The Green Climate Fund project FP235 was approved on 18 July 2024 with Conservation International Foundation as the accredited entity. Investment information for FP235 lists GCF financing of US$36,404,391 (grant) and total cofinancing of US$9,530,533.

== Impact and evaluation ==
Most publicly available material for CI Ecuador's large projects is project design and financing documentation. These documents define intended outcomes, indicators, and evaluation arrangements; they describe planned results rather than independently verified impacts achieved.

For the Galápagos biosecurity and ecosystem-restoration project (GEF ID 9282), the results framework sets outcome-level targets for strengthening biosecurity and enabling ecosystem restoration on priority islands. Targets include an increase of more than 5% in the interception of prohibited items, installation of detection equipment at 10% of major biosecurity control points, and implementation of 20% of recommendations from a biosecurity action plan during the project period. The same framework describes targets for community participation and restoration support on Floreana (including a target of 80% of residents taking actions aligned with restoration objectives and 100% of residents supporting implementation of island restoration actions), alongside restoration-related targets linked to giant-tortoise translocation and monitoring, including 506 tortoises dispersing seeds across about 50% of Santa Fe Island as an ecosystem-process indicator. The monitoring and evaluation plan includes routine progress reporting and oversight mechanisms and provides for independent mid-term and terminal evaluations.

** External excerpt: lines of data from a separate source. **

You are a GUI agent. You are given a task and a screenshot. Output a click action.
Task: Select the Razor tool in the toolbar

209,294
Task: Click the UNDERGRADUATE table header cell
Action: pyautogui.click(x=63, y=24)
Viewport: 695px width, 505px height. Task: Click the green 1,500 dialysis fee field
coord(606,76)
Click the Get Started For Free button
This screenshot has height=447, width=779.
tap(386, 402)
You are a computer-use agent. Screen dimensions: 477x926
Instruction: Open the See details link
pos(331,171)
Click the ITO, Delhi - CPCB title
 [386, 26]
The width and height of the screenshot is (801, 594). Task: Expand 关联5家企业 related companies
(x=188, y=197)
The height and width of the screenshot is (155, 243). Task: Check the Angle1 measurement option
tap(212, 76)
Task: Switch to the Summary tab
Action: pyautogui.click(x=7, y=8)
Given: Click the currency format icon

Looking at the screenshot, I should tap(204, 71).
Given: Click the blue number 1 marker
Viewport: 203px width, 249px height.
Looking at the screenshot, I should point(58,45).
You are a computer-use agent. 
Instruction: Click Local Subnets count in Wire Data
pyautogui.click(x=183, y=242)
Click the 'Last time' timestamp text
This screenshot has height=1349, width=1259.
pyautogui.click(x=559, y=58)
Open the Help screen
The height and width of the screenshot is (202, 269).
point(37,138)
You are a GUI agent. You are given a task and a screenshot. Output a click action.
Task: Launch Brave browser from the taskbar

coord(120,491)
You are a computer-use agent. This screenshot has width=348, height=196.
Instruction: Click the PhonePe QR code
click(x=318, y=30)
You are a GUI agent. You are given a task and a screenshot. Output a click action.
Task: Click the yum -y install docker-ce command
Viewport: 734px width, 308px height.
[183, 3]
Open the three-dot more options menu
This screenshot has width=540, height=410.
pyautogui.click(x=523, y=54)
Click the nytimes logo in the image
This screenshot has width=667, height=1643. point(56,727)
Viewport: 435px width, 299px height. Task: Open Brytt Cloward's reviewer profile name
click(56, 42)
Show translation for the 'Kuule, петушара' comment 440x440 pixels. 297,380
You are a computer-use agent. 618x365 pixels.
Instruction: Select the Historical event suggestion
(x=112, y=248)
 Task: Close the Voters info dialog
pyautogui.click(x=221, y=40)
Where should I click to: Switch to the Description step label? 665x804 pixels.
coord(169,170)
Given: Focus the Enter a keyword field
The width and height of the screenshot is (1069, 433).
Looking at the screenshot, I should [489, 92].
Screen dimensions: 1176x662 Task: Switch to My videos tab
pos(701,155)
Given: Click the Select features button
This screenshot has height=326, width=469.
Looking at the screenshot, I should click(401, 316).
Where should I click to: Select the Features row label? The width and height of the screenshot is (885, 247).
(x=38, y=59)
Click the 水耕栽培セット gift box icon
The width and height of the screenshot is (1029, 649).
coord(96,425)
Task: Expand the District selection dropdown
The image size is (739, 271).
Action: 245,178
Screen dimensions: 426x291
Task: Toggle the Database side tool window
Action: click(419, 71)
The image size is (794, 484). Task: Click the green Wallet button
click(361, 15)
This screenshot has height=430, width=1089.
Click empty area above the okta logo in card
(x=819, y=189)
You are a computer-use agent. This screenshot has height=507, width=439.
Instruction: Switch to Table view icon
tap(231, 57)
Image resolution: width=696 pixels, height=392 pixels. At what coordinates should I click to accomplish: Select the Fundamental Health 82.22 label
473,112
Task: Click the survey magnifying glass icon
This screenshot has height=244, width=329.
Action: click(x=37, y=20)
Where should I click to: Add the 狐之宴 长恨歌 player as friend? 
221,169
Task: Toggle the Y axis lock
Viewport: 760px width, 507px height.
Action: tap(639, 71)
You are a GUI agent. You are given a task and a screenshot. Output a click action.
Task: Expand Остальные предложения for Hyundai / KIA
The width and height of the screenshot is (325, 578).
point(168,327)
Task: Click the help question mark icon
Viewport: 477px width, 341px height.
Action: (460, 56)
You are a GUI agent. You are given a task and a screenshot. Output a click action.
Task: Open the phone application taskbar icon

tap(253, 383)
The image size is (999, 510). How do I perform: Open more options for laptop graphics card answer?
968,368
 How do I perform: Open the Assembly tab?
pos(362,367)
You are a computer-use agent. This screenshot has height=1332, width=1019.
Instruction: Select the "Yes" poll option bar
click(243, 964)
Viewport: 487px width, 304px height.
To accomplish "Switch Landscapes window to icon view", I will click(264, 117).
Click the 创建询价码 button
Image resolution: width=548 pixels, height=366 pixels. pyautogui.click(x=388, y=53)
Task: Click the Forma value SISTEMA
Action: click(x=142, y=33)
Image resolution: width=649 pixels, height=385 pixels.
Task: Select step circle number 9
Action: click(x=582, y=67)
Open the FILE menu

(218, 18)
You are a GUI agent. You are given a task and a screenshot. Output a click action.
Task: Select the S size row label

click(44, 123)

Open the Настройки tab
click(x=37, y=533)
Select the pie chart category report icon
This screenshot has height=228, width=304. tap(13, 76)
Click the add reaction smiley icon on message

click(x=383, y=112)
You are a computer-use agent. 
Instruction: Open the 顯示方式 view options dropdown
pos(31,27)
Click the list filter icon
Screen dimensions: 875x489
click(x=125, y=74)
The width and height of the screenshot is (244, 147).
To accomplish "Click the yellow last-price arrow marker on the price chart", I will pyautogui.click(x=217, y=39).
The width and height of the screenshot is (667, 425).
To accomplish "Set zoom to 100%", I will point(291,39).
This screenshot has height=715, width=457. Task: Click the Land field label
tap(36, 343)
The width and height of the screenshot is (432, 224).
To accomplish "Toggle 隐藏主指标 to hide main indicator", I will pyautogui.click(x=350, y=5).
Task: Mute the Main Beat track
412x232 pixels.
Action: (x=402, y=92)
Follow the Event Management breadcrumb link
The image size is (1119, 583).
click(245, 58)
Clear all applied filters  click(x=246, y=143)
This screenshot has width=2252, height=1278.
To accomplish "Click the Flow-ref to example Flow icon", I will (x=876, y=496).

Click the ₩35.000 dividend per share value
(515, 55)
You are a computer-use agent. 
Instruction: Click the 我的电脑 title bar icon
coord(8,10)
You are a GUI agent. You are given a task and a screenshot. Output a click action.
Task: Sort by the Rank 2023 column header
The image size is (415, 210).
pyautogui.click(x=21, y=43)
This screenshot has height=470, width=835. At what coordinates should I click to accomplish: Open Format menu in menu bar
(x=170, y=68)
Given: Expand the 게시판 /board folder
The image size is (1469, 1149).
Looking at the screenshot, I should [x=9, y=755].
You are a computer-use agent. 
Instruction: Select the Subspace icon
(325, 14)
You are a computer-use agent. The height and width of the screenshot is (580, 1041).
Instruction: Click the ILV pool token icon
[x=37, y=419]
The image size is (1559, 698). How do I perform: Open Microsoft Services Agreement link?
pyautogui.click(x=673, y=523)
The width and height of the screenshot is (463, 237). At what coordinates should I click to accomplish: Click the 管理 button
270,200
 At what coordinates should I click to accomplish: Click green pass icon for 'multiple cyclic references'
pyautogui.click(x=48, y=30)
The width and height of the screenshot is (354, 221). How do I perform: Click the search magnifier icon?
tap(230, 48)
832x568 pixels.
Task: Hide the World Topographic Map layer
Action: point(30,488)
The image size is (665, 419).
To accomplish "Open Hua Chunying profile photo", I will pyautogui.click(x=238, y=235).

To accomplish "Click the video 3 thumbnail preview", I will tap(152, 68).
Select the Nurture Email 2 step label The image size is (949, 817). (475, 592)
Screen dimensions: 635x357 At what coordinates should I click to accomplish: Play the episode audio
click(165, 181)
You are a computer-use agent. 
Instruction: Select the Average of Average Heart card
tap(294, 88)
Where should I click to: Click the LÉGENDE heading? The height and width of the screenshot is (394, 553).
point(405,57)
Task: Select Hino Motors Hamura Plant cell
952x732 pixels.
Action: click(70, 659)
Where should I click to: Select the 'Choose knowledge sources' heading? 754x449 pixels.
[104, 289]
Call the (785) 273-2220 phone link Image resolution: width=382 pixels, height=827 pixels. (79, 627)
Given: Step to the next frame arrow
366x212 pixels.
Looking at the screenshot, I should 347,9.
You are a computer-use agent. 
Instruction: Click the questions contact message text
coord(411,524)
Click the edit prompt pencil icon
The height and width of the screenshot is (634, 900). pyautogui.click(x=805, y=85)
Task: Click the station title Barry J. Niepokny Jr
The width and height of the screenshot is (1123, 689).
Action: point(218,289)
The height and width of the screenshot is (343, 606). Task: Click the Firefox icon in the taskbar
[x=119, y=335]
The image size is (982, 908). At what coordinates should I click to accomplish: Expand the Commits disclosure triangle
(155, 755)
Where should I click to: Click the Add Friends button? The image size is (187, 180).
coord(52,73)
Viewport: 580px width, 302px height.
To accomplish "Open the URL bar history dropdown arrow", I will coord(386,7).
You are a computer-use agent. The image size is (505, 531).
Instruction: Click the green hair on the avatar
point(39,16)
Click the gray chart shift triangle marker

For the mangrove-focused climate project FP235, the funding proposal describes expected mitigation and adaptation results through the Green Climate Fund results framework and a project logical framework. Summary impact figures in the proposal include an expected mitigation outcome of 732,111 tCO_{2}e reduced or avoided by the end of the implementation period and 4,609,470 tCO_{2}e over a 20-year project lifespan, alongside estimates of direct and indirect beneficiaries (including gender-disaggregated figures). The proposal's core indicators include targets such as 19,800 hectares of mangroves under improved management practices and 3,900 hectares of mangroves restored and/or rehabilitated by the end of the project, alongside an adaptation-related target framed as avoided loss of property due to extreme weather events (with interim and final target values stated in the proposal). Evaluation arrangements described in the proposal include an interim evaluation (specified for year 4) and a final evaluation at project completion, alongside regular monitoring and reporting under the Green Climate Fund's results-based management approach.